Cocoa Traders Face Billion Dollar Loss As Ghana Throttles Cocoa Delivery Supplies, Report Says
Major trading houses risk losing over a billion dollars on cocoa derivatives after top producer Ghana failed to deliver beans this season due to adverse weather conditions that significantly tightened global supplies, forcing traders to liquidate short positions into a mega squeeze earlier this year.
In April, the Ghana Cocoa Board spoke with major commodity traders about delaying the delivery of hundreds of thousands of tons of cocoa beans until the next growing season due to dwindling bean supplies.
Reuters reported that the board is preparing to delay upwards of 350,000 metric tons of the bean this season, citing six industry insiders who are familiar with the situation. This is about half of the cocoa beans usually sold in a season.

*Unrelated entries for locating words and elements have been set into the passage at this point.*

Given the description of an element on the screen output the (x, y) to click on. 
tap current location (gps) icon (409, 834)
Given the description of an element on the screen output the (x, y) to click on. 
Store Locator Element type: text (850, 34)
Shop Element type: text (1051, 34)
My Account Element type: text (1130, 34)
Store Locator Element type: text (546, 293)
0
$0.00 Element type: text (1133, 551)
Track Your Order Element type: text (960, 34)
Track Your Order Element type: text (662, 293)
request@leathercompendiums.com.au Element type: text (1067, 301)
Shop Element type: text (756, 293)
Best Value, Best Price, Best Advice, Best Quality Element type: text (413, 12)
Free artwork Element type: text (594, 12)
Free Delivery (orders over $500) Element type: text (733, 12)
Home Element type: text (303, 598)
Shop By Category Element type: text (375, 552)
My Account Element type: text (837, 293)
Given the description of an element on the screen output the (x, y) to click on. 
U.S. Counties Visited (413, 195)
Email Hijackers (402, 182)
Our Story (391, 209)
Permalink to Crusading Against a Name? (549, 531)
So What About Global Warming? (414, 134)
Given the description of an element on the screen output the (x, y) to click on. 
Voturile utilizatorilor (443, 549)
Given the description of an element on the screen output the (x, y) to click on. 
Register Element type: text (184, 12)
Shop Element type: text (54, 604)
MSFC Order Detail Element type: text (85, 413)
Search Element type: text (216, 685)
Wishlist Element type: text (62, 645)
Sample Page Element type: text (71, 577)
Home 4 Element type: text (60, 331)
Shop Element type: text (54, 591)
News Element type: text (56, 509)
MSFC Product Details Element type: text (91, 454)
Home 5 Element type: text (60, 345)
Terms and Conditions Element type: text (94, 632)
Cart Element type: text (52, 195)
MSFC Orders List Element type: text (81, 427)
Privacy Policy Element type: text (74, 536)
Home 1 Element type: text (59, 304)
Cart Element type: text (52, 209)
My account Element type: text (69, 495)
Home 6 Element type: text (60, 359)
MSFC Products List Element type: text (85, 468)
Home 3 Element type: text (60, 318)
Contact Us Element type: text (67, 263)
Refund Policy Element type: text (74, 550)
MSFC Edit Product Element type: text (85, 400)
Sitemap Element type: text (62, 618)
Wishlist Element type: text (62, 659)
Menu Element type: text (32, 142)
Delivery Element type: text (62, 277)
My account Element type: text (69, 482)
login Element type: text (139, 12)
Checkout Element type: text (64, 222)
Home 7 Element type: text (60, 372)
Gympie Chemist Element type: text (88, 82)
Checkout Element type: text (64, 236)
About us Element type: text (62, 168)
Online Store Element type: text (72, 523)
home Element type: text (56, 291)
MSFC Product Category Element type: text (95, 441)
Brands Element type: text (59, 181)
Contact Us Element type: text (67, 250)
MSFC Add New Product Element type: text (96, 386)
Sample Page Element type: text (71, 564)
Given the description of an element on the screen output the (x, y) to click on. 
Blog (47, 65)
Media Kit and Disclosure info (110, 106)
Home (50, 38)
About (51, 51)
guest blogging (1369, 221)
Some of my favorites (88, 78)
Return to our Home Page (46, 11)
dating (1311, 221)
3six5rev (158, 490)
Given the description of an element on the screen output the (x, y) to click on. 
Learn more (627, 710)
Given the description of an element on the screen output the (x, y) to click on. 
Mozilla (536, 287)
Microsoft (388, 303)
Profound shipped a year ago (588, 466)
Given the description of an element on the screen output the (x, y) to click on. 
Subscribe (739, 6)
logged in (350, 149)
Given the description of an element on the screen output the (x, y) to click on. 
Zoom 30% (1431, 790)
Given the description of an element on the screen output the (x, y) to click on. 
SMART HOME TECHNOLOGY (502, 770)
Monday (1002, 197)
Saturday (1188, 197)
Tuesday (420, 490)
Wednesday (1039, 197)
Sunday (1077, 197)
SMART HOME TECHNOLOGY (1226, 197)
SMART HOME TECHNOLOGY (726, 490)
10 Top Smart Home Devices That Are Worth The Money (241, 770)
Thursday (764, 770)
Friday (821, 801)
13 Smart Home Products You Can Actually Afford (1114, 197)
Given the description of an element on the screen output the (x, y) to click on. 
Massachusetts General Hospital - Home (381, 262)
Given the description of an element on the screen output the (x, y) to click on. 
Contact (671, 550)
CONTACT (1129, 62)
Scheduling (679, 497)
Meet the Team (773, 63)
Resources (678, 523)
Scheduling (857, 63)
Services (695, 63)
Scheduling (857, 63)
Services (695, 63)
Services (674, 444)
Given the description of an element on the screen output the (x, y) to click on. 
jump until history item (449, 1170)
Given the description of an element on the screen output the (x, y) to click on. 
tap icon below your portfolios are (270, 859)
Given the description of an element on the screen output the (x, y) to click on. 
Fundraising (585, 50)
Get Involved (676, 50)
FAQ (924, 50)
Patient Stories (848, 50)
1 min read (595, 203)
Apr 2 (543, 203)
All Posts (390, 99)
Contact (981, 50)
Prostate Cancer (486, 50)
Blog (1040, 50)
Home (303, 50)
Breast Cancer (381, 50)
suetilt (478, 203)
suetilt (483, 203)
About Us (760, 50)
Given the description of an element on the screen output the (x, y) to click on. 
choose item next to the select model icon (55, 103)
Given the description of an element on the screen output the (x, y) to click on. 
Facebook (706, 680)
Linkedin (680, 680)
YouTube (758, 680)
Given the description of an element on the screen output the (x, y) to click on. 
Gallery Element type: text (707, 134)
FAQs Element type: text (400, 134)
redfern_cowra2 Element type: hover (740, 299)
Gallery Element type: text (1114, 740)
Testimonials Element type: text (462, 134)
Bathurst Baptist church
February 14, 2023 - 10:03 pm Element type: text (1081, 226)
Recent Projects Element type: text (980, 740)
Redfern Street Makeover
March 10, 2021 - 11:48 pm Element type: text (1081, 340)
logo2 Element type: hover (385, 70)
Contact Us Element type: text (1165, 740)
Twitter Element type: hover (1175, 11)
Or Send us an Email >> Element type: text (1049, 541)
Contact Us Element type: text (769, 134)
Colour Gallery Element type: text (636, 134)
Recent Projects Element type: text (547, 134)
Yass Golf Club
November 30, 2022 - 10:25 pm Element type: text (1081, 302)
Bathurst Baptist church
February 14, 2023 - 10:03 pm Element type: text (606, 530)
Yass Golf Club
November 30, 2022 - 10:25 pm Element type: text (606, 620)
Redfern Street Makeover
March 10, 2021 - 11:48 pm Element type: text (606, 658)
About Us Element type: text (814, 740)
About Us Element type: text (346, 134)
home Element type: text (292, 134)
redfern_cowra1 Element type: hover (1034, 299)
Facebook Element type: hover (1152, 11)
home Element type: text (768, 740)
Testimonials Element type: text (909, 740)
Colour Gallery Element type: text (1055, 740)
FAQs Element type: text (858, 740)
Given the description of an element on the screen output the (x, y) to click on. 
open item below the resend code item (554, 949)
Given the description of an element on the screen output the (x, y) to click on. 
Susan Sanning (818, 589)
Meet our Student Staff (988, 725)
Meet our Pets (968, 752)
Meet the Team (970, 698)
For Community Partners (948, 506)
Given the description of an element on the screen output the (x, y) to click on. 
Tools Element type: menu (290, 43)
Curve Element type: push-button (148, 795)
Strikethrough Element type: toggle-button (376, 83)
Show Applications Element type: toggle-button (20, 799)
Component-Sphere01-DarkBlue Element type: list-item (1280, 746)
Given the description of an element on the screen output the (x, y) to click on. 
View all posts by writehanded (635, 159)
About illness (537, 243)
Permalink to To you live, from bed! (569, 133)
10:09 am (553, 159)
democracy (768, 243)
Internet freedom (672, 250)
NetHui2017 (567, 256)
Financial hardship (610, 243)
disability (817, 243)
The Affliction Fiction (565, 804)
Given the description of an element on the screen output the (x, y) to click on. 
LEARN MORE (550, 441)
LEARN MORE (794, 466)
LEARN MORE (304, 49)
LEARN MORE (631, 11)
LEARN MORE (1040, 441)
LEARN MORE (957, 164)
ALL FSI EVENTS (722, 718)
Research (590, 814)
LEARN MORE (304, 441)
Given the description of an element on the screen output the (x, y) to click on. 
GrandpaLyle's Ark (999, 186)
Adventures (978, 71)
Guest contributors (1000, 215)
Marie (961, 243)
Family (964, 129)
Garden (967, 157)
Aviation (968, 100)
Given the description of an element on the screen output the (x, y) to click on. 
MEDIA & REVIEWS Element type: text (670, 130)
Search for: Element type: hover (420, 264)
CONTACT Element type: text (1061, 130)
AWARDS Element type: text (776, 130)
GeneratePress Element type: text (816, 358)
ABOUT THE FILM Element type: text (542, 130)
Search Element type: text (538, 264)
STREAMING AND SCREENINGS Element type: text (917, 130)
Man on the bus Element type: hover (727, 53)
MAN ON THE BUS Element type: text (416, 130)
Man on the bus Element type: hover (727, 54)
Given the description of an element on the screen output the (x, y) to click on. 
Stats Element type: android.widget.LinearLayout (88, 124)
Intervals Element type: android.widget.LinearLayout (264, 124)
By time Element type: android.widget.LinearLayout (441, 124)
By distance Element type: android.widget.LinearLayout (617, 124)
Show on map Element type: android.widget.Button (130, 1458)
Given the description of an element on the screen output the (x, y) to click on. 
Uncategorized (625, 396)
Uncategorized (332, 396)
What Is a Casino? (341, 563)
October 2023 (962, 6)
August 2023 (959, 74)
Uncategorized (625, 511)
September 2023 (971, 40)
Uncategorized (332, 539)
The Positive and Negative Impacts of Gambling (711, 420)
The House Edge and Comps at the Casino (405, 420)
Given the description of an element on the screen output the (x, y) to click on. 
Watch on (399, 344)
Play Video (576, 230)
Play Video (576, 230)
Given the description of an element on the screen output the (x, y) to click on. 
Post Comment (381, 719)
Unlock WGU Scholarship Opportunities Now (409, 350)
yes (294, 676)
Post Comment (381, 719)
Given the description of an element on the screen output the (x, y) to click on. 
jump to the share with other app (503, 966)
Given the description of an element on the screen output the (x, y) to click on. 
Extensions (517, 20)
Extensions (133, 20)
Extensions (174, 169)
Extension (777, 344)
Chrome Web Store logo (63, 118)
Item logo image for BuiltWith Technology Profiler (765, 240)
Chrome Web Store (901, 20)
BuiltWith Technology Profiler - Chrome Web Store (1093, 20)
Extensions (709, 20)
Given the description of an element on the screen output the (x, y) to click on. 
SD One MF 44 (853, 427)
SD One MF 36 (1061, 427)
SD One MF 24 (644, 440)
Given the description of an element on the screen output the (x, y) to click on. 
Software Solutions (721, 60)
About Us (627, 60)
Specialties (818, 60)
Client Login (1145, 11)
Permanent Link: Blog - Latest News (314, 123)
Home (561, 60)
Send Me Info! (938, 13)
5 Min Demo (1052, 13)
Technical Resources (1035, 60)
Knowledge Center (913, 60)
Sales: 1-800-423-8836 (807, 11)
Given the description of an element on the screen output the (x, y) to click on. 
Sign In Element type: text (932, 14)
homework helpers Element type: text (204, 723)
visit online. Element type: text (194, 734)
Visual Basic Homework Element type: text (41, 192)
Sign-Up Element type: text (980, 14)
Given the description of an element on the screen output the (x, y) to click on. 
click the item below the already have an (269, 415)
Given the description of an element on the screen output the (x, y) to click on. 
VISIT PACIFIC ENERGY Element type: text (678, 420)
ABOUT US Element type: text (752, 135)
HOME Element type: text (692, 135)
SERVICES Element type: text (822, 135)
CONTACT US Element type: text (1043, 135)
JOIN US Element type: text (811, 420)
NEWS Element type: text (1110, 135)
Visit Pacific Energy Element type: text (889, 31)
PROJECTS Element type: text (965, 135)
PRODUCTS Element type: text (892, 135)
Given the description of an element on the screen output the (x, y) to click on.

The losses from delivery delays could exceed $4,000 a ton on the cocoa futures market for traders and processors, translating into a total loss of about $1.4 billion.
"We're sitting staring at our screens, barely trading," the head cocoa trader at a global trading house told Reuters, speaking anonymously, adding the global cocoa physical and futures market has ground to a halt due to the volatility.
Trading houses like Cargill and Barry Callebaut use the futures market to hedge or secure cocoa prices.
Reuters provided more color on just how failed bean deliveries can be catastrophic for major trading houses:
Traders typically sign deals to buy beans - like any other commodity - months in advance in the hope of reselling later at a profit. By doing so they take a so called long position in the physical market.
As they wait for the physical commodity to be delivered for weeks or months they need to protect themselves against possible price falls. They typically do this by taking short positions in the futures market to protect against losses on a long position.
Short trading bets on price falls so when the physical commodity arrives, long and short positions cancel each other out, guaranteeing a fixed price.
The strategy unravels, however, if physical delivery - in this case cocoa beans - is delayed in a rallying market.
If this happens, traders are forced to liquidate short positions for the month they had expected the commodity to arrive and take a new short position for the month of a new expected delivery.
Here are some examples of the losses:
Doing so in April 2024 - after the market realised Ghana would delay bean delivery to 2025 - would have been costly, according to the traders.
The six sources said last year traders who bought physical beans for May 2024 delivery would have taken equivalent short positions in May 2024 futures at around $3,000 a ton.
With the market rallying in April 2024, those traders had to liquidate May 2024 shorts - or buy the futures back - at $11,000 a ton, facing losses of $8,000 a ton.
As traders still hope to get the cocoa and need to protect themselves in the physical market, they had to take on new short positions for May 2025 delivery, which in April 2024 traded around $7,000 a ton.
That means that if and when traders get their physical cocoa next May at $3,000 a ton, they will still face an aggregate loss of $4,000 per ton.
In New York, cocoa futures are slightly lower in the morning session, down about 1.5% to $8,222 a ton. As we've noted in recent weeks, prices have been oscillating between the support and resistance levels of a triangle pattern.
The Reuters report provides some sense of the losses that stemmed from the short squeeze several months ago. Some traders, such as famed commodity trader Pierre Andurand, still believe prices could rise to $20,000 a ton.